**Aim of the task**
Find the line with "You are a computer-use agent. The" in the records below. Copy it and every line after it, up to and including the line with "Given: Take a snapshot with camera icon".

**Input for this task**
○ ○ ○ ○ ○
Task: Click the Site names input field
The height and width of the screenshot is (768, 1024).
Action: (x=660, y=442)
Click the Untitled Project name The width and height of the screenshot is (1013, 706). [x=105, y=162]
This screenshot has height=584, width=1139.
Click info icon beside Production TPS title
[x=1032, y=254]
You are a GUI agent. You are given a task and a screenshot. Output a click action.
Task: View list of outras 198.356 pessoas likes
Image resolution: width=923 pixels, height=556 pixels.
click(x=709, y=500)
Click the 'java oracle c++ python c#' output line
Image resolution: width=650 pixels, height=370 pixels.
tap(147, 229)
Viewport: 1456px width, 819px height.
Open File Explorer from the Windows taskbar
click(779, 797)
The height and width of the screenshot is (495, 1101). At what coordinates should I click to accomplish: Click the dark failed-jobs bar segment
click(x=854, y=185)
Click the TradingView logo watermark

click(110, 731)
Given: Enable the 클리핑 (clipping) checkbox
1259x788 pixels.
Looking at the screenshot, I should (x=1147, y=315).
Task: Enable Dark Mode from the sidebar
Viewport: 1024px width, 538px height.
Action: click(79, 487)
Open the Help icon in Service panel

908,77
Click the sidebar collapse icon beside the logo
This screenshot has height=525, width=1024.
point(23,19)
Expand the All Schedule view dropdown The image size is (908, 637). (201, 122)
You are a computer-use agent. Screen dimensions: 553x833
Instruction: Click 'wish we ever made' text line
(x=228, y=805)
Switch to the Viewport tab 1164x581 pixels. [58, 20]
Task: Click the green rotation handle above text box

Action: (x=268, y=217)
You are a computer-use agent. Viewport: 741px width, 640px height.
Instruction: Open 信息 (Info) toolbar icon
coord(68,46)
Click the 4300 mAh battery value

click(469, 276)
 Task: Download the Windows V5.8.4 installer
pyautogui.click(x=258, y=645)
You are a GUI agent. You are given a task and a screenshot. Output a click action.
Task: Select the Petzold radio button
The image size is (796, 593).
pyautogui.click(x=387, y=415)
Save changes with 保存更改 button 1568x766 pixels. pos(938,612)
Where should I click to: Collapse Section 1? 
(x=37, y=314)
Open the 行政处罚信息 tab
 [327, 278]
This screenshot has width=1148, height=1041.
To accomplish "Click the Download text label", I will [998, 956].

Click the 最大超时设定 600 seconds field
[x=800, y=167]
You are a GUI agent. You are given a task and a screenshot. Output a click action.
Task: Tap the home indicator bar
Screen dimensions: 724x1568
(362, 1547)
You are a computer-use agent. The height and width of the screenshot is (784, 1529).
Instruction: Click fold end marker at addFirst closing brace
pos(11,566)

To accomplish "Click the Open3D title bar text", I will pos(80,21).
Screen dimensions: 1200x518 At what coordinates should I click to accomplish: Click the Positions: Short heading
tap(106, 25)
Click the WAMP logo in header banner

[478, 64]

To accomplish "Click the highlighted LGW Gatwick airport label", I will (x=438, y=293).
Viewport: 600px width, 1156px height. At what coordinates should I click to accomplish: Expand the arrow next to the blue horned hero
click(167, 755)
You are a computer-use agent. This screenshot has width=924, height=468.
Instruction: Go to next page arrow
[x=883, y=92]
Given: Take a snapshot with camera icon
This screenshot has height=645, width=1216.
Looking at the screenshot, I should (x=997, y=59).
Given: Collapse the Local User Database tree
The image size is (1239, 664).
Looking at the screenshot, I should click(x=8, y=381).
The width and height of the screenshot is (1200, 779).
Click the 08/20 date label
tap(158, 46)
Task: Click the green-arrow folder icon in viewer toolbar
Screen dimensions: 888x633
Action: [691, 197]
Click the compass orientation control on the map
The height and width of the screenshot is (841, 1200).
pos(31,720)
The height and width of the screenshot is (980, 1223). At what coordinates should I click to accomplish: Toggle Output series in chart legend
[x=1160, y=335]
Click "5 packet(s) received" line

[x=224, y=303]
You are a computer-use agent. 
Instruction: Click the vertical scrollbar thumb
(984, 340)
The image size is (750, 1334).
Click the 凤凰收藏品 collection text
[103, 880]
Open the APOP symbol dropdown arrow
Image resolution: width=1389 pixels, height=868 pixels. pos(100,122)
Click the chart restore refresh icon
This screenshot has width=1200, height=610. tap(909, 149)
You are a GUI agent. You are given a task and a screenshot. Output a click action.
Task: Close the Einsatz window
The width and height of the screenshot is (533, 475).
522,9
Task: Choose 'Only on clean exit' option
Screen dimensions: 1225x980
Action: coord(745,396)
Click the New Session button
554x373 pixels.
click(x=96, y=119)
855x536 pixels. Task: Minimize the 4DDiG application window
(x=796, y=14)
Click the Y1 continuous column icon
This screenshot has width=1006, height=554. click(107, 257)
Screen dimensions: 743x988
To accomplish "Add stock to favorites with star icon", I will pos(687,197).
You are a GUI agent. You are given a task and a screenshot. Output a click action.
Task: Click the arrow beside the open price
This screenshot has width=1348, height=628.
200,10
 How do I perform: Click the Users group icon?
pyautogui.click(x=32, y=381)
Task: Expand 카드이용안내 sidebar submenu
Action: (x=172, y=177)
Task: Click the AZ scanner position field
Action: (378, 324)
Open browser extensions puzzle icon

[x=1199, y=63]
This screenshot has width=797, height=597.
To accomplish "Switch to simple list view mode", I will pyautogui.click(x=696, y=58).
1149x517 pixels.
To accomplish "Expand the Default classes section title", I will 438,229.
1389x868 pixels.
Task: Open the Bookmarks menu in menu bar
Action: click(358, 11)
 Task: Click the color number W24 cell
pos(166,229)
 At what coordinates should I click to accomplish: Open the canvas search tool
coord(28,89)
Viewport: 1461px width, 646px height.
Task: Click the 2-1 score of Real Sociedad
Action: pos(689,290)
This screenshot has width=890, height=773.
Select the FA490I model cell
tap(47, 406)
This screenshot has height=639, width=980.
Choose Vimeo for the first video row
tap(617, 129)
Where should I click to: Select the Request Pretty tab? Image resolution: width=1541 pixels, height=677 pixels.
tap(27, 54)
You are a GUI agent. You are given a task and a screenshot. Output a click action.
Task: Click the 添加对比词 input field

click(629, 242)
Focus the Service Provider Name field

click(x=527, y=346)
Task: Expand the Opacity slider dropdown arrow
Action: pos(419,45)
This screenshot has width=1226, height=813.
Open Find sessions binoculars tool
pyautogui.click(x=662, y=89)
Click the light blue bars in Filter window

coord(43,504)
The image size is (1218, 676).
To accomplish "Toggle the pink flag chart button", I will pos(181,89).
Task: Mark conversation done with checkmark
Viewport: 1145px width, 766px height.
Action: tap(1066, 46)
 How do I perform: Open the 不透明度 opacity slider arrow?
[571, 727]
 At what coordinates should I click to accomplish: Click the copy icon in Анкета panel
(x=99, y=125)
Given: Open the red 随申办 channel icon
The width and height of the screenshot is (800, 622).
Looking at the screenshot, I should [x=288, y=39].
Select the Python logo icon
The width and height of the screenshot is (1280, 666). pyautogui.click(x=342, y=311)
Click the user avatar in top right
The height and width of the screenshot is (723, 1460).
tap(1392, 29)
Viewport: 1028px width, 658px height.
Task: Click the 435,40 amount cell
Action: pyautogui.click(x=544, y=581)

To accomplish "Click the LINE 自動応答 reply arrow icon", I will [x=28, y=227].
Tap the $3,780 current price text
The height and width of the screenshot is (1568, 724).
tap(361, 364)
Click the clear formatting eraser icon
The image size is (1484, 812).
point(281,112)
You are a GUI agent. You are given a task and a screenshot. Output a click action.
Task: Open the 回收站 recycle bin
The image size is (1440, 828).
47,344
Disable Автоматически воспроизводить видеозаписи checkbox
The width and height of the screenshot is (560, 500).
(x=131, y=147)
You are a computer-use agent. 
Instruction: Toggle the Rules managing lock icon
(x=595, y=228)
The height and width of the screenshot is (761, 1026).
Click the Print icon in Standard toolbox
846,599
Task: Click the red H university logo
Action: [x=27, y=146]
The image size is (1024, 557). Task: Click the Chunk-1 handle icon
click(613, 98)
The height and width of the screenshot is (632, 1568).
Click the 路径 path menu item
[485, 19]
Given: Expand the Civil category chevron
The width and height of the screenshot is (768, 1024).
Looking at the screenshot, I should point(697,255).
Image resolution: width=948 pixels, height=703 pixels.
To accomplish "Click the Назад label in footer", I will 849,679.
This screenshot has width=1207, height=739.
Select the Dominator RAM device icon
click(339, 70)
○ ○ ○ ○ ○
**Exercise solution**
You are a computer-use agent. The height and width of the screenshot is (784, 1529).
Instruction: Click fold end marker at addFirst closing brace
pos(11,566)

To accomplish "Click the Open3D title bar text", I will pos(80,21).
Screen dimensions: 1200x518 At what coordinates should I click to accomplish: Click the Positions: Short heading
tap(106, 25)
Click the WAMP logo in header banner

[478, 64]

To accomplish "Click the highlighted LGW Gatwick airport label", I will (x=438, y=293).
Viewport: 600px width, 1156px height. At what coordinates should I click to accomplish: Expand the arrow next to the blue horned hero
click(167, 755)
You are a computer-use agent. This screenshot has width=924, height=468.
Instruction: Go to next page arrow
[x=883, y=92]
Given: Take a snapshot with camera icon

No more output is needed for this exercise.